I have cooked for family. I have cooked for dates. I have cooked for judges. But now it was time to cook for strangers.
A few weeks ago I met Jessica, one of the founders of Mealsharing.com, at a meeting for Chicago Food Bloggers. Sharing photos and stories on here is great, but I have been looking for a space for friends and strangers to sample my creations. Jessica said she knew people who would host if I was willing to cook. I emailed my friends to pick a date, then started planning the menu.
I settled on crostini with four different toppings, a salad, carbonara alla bucatini and tiramisu. If you read this blog on a regular basis you know I rarely bake. My girlfriend offered her services to whip up tiramisu from scratch.

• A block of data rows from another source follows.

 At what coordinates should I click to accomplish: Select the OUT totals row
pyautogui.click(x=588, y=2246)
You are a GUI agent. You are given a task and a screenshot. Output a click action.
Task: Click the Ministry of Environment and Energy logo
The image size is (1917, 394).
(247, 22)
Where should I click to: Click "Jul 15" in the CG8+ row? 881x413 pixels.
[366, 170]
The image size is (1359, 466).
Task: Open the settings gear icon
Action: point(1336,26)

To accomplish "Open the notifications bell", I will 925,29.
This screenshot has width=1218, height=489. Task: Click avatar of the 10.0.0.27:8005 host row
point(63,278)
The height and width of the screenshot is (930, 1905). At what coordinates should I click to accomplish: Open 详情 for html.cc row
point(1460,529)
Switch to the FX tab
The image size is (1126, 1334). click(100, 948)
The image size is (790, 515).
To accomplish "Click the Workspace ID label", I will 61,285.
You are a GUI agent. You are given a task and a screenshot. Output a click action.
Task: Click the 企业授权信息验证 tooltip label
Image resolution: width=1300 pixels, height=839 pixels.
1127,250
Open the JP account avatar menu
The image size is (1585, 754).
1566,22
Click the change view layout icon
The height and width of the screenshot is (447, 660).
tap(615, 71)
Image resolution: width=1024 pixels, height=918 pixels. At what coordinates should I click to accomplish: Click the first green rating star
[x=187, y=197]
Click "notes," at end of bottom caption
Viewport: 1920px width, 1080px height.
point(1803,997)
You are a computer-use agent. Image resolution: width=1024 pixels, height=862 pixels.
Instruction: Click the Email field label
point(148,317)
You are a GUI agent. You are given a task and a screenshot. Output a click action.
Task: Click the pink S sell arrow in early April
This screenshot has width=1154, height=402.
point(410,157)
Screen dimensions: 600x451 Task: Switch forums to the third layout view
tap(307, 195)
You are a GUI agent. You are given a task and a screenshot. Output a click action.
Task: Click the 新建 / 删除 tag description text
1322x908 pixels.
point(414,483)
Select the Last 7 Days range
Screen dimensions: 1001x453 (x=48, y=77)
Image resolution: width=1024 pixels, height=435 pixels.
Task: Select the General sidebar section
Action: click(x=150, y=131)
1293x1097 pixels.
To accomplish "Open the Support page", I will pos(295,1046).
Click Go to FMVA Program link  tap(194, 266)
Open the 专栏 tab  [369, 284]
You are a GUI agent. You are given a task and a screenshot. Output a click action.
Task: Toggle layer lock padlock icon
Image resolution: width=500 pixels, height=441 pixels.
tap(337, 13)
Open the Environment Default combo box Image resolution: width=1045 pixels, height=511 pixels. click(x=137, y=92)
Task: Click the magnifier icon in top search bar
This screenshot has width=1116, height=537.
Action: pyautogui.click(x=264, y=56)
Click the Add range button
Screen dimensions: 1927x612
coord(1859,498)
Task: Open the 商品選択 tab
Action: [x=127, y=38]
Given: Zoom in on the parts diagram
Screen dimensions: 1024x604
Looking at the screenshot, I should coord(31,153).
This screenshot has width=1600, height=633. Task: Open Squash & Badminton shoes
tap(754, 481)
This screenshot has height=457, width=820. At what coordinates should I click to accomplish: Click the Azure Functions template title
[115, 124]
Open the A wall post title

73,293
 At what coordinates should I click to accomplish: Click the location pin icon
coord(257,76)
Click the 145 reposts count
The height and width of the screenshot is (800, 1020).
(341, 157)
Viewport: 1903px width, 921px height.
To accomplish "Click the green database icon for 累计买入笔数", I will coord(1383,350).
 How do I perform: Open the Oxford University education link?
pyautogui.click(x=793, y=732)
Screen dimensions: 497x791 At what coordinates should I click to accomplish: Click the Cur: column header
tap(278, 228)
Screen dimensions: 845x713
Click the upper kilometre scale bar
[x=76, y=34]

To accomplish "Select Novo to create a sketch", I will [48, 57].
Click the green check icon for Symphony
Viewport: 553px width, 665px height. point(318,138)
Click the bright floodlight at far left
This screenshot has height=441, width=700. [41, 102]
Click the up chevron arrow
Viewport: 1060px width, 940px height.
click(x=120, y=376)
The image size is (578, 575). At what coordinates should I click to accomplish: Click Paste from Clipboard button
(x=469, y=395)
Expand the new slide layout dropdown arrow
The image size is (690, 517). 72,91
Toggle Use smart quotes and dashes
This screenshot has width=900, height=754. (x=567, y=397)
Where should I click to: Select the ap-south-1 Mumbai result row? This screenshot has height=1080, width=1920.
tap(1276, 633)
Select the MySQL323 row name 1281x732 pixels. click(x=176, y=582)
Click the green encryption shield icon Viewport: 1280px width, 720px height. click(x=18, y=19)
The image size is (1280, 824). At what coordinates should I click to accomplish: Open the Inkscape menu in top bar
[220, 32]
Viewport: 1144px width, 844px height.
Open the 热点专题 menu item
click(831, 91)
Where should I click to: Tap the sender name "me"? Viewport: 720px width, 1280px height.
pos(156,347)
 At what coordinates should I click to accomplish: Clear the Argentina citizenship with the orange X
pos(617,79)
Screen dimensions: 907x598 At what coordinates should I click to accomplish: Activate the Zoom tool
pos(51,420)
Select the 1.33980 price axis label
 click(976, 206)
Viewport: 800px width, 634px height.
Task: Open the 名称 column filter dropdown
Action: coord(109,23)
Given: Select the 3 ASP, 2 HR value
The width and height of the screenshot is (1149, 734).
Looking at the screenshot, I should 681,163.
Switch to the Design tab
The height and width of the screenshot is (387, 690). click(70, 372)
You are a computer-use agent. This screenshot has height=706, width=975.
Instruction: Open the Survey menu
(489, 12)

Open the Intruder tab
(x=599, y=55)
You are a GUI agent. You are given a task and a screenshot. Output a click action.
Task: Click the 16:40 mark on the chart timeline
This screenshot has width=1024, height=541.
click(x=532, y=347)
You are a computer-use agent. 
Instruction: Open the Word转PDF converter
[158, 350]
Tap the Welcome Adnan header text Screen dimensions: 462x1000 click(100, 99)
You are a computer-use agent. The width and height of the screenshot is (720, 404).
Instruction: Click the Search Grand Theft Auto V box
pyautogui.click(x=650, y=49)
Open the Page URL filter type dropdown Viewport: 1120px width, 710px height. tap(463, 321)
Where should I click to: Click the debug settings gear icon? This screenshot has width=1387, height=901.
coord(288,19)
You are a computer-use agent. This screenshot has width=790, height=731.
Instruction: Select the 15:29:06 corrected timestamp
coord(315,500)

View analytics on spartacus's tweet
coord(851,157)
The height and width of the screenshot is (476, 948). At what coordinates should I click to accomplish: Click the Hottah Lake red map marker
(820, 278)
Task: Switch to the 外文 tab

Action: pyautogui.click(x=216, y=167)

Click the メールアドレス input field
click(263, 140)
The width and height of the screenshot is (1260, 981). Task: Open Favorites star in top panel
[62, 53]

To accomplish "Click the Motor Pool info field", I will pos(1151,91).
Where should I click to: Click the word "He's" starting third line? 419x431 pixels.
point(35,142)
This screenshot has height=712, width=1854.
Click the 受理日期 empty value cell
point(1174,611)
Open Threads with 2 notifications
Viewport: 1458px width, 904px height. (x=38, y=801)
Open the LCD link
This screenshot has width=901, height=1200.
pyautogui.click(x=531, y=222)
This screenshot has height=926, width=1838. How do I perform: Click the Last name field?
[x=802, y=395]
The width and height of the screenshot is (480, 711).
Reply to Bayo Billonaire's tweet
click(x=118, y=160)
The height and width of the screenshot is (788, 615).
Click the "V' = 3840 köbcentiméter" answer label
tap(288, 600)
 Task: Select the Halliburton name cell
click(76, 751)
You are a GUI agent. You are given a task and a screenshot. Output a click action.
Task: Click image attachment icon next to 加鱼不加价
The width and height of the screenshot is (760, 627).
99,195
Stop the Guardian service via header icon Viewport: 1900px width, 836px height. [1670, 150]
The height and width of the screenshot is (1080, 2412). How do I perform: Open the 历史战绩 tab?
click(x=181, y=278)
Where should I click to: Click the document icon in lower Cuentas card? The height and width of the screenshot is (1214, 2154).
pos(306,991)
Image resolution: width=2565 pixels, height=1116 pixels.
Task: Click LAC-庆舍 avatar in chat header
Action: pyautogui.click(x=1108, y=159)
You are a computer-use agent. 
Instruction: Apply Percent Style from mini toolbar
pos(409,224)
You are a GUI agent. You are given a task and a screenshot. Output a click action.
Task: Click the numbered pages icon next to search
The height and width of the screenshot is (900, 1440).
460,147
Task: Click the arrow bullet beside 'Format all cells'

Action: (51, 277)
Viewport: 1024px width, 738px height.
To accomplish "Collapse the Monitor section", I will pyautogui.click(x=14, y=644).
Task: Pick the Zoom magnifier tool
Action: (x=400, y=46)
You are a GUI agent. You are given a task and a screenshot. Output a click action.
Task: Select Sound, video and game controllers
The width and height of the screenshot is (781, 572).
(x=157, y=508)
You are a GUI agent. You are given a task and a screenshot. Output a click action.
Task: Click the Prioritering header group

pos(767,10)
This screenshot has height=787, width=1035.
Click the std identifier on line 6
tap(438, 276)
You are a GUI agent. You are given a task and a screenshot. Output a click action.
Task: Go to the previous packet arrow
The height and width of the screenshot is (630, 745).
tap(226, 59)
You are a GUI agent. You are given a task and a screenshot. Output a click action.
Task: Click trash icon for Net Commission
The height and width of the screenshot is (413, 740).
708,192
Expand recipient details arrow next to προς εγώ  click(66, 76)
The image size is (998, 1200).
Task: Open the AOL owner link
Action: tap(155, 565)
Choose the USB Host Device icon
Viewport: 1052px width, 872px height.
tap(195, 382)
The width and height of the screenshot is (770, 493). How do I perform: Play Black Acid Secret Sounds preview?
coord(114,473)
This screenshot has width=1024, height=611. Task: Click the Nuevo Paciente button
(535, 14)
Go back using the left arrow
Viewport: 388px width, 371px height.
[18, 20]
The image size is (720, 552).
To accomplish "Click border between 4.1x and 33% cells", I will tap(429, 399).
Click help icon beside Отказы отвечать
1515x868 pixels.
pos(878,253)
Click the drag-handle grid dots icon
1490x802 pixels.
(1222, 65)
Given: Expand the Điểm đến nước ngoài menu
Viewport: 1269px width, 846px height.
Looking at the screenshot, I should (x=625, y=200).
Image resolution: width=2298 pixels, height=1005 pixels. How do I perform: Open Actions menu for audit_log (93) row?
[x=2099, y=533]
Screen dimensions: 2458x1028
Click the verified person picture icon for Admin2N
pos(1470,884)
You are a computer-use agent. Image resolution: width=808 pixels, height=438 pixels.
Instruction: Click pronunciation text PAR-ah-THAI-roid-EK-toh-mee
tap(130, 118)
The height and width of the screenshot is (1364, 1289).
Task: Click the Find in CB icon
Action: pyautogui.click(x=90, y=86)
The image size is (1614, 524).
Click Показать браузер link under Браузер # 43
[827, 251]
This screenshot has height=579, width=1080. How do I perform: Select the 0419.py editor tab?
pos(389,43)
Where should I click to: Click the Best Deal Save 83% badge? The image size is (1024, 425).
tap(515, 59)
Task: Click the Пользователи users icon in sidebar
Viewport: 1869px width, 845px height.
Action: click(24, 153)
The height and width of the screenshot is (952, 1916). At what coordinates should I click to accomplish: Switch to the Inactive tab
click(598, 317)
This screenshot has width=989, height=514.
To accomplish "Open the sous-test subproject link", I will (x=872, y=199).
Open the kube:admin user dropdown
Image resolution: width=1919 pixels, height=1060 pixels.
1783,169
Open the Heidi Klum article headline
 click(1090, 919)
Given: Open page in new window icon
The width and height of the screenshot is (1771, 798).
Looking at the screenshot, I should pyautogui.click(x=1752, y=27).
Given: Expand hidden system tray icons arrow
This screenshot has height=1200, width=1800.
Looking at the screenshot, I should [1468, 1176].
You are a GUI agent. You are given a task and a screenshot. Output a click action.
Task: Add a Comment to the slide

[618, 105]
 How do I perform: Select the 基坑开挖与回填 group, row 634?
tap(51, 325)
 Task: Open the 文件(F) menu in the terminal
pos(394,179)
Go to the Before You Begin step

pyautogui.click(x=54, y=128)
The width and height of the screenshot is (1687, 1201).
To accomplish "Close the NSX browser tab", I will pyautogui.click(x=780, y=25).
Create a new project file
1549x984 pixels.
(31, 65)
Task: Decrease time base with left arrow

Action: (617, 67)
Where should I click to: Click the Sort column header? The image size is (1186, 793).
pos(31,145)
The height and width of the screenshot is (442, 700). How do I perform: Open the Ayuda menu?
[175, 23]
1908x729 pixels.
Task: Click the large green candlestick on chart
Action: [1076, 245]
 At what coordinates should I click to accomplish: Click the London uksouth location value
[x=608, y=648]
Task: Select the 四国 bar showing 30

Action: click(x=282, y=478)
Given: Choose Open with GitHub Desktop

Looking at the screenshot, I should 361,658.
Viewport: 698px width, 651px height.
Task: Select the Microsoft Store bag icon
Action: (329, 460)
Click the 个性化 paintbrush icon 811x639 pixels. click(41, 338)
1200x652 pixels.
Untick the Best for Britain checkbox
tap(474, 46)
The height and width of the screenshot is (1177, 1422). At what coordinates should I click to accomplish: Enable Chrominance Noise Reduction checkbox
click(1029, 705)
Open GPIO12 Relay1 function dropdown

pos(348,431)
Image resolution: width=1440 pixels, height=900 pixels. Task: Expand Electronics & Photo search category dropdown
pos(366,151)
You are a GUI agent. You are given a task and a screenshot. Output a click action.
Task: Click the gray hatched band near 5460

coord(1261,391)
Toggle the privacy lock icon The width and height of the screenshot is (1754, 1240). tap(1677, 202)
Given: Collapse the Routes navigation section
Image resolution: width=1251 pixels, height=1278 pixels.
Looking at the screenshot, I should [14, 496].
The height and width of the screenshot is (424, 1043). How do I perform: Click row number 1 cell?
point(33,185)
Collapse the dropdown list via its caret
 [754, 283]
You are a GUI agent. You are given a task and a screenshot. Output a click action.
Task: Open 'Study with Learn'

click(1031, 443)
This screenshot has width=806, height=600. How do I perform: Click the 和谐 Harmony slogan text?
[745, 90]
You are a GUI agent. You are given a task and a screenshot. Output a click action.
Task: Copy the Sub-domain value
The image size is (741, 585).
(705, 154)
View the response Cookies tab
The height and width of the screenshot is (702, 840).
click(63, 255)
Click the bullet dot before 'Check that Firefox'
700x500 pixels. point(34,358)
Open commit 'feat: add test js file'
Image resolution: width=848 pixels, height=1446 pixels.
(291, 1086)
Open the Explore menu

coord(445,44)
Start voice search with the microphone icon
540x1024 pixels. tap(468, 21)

On mealsharing, you can specify where, how much guest should chip in and how many people you’d like to host. I figured 10 of my friends might come. Thursday night I only had one faithful friend who had registered. I considered rescheduling the dinner. On Friday, friends and strangers started claiming all the seats to sell out the event.
We hit a few stores to procure all the ingredients. For the crostini toppings I reached out to my grandma’s cousin Ciccio in Sicily for advice. He sent three suggestions for Crostini marsalesi: Patè di olive, Patè di tonno in scatola and Patè di pomodoro. I added roasted eggplant with roasted garlic to the lineup. I made all of these with my KitchenAid Chopper before heading to the city.
Leann and I emerged victorious in the battle against rush hour traffic from the ‘burbs. We stopped at Mariano’s in the South Loop to get the final ingredients. Ben & Jerry’s was camped outside with free samples, which served as an energy booster after a long drive. Once at the space, Leann and I may have skipped around in amusement. The space Jessica set me up with was a common space for a condo building in the South Loop. It overlooked Soldier Field, Lake Michigan and had an unrivaled view of downtown’s skyscrapers. Leann and I unpacked our items, started prepping and wondering if they’d ever know if decided to never leave that rooftop paradise.
Guests started arriving shortly after 7:15. Scaling a recipe for 4 to serve 12 isn’t as simple as you would hope.
I know why they called it a miracle when Jesus fed all the guests at Cana. He was smart to limit the menu to loaves and fishes.
Leann and my friends jumped in as sous chef to help me get the food out. The crostini and salad bought me time to assemble the carbonara. There was a bit of a delay between courses, but thankfully no one rushed the kitchen. After the carbonara was done, everyone left the kitchen to enjoy wine, food and conversation.
Not long after plating myself carbonara and crostini most of the food was finished! Always a good sign. We sat for a bit letting the food digest. Then it was time for the jewel of the meal: Leann’s homemade tiramisu. My friend Miguel, who was carb loading before two triathlons this weekend, snapped a pic of tiramisu with Chicago’s skyline as the backdrop. Then one of the guests began getting every last bit of tiramisu out of the pan. It was too good to let any go to waste.
Huge thanks to Jessica and Jay for allowing me to share my love of cooking with friends and strangers in a ridiculously awesome space. I was a bit ambitious in aiming to make all the food on the menu. A salad, main and dessert would be more feasible. A make-ahead dish would also enable more interaction with my friends and guests. Carbonara doesn’t reheat well, so I was in the kitchen most of the night.
Next time I will simplify the menu and limit the number of guests to four. Overall, it was a great experience and sharpened my kitchen skills. Plus it confirmed I have some great close friends who trekked out and helped me make this dinner in the clouds a reality.
Underground dinners may be all the rage for foodies, but I like my food with a view.